客観的に見るとそのような状況下において、自分がまだ内定を獲得できていないからといって「就活に失敗した!」「人生終わりだ!」というような発言を平気でしてしまう学生というのは、気の毒だとは思うが、自分自身をしっかりと見つめなおしてもらうしかない。

聞こえのいい嘘ばかりつけるやつが内定をもらって正直者の自分がバカをみた、という主張も理解できないわけではない。
しかし、会社の将来をかけて選考している採用担当者も馬鹿ではない。嘘をつくのが下手だったことだけが内定をもらえなかった理由であるかどうかは疑問が残る。

自殺したくなるほどにアイデンティティが崩壊してしまうのは、自分たちがそれまで見下してバカにしていたはずの、彼らが二流大学とみなしていた大学に通っている学生たちと、一流とされる大学に所属しているのだから一流であるはずの自分が、あろうことか同じスタートラインに立たされている、という現実を受け入れることができないからであろう、という指摘は否定し難いのではないかと思う。

そして、そのような態度は、おそらく本人が気づかないところで、まともな企業には見ぬかれており、採用を見送られる理由となっていてもおかしくはない。

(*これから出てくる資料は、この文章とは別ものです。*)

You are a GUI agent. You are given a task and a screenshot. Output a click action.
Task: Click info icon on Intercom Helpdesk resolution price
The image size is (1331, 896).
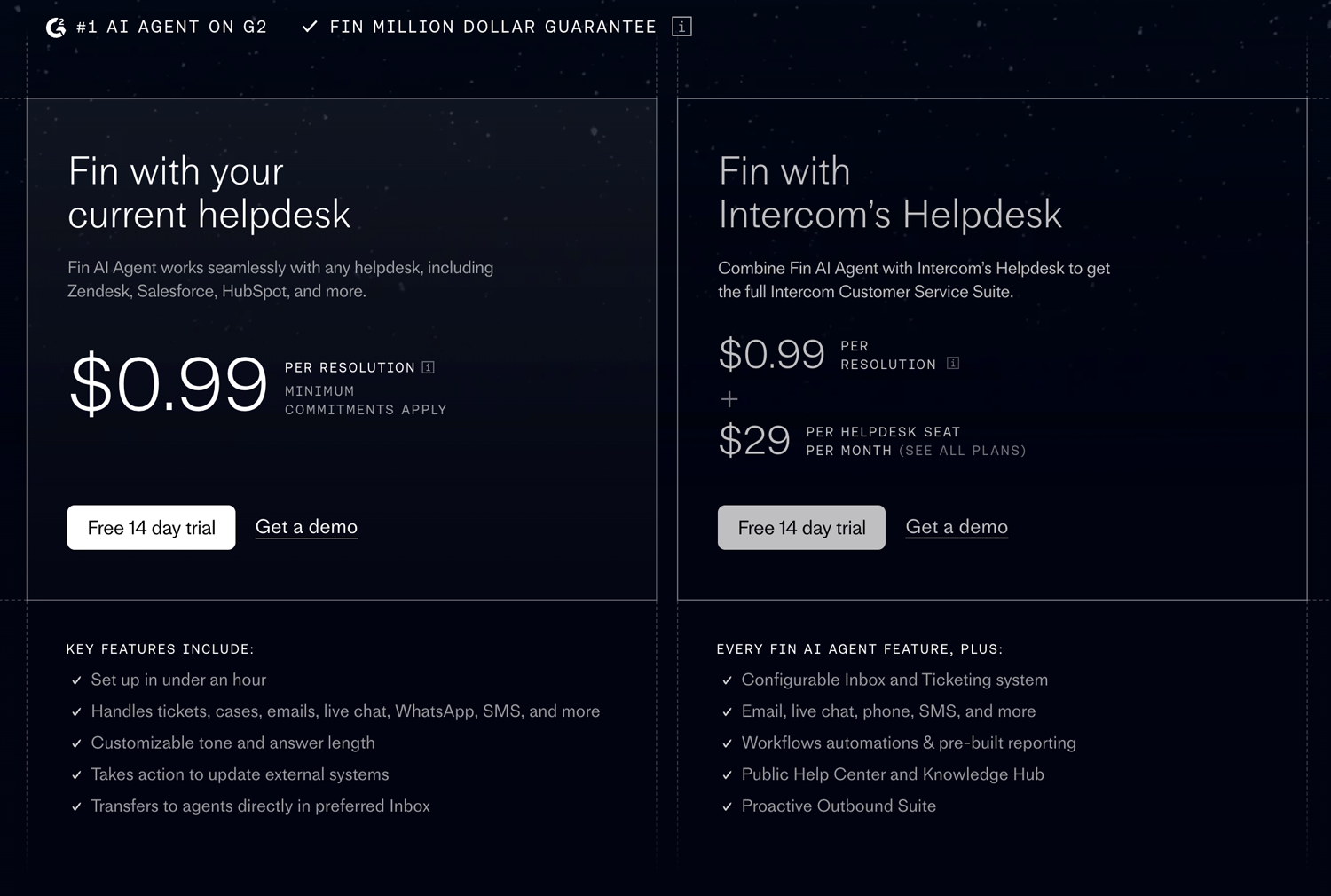(x=954, y=362)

なにしろ、自分が走っていたと信じていたレールからちょっと外れただけで人生が終わったと半狂乱で泣き叫ぶ人間とまさに同じ場所で、さあこれからが本番だ、という人間はいくらでもいるのである。
そうなったらなおさら企業がどちらの人間を採用するかといえば、その答えは明らかであろう。

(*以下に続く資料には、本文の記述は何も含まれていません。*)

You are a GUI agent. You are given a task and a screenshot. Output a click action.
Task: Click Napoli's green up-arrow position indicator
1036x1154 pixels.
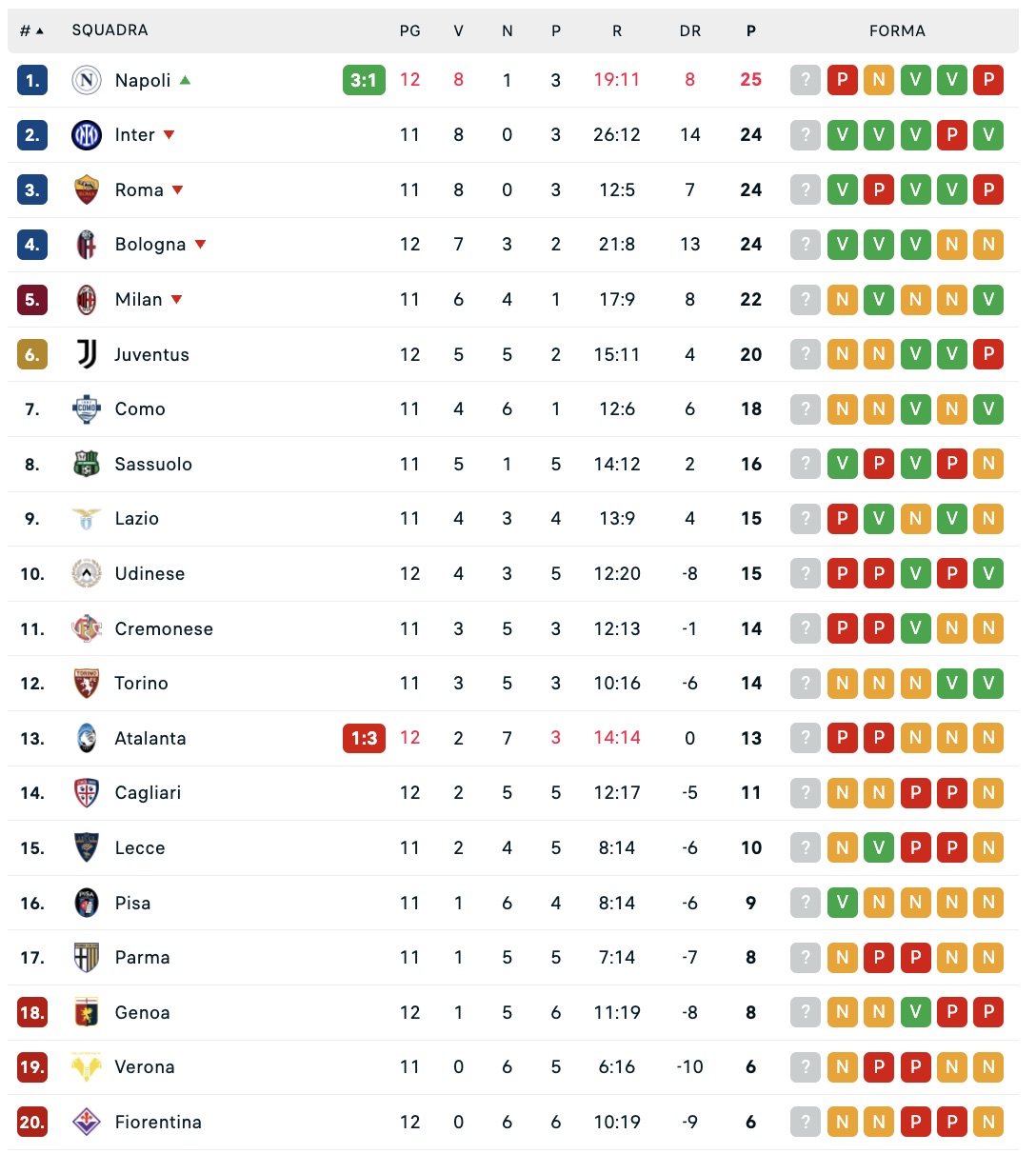pyautogui.click(x=186, y=80)
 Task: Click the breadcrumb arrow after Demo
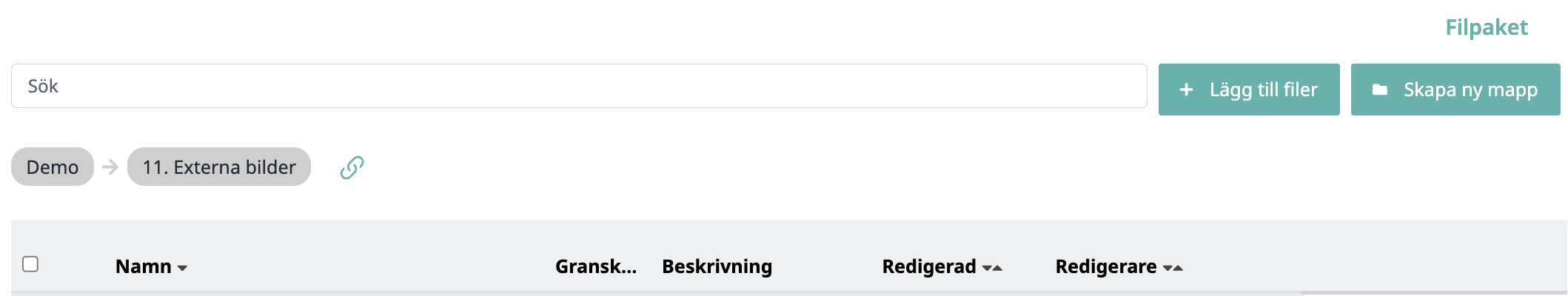coord(110,166)
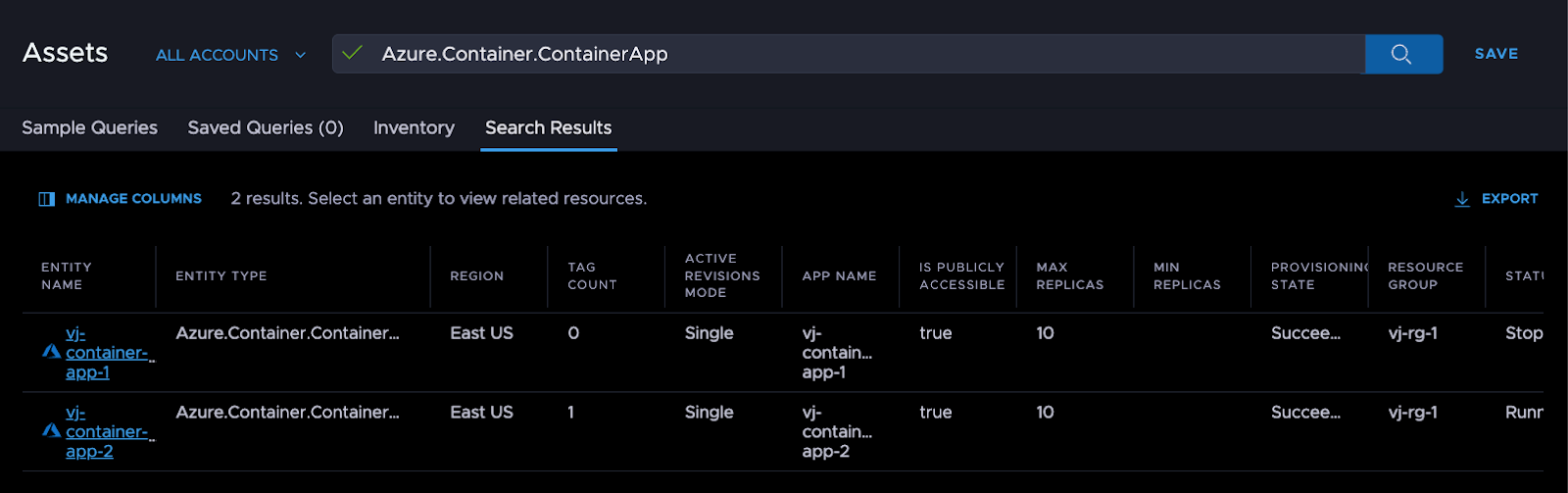Select the Search Results tab
1568x493 pixels.
pos(548,127)
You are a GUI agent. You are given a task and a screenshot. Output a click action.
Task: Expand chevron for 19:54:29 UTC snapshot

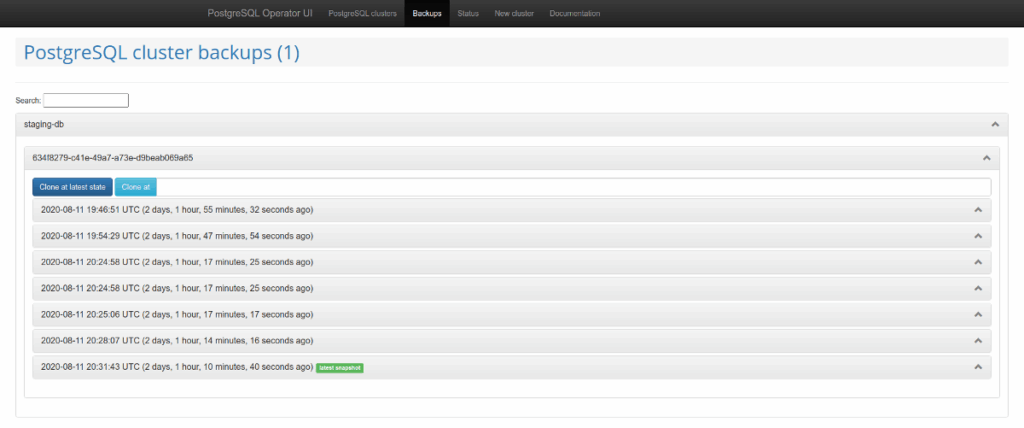[x=978, y=236]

面接室の中でしか選考されていないと信じている学生も少なくないようであるが、彼らが考えている以上に、あらゆるところが見られているものであり、失敗を生むのは自分自身であるとしか言いようがない。

しかしそれでもやはりなお救いは残されている。
就活は人と企業の出会いである以上、タイミングや相性というものがある。あなたがどんなに優秀であったとしても、企業の要求とマッチしなければ採用されないということは事実としてあり得る。

自分自身を見つめなおし、社会的に評価の高い組織に所属することが自分の評価につながるわけではないと気づく日が、そして、ありのままの自分を必要としてくれる組織で働くことが自分にとって幸せなことなのだと気づく日が、自殺する日より先に来ることを切に願う。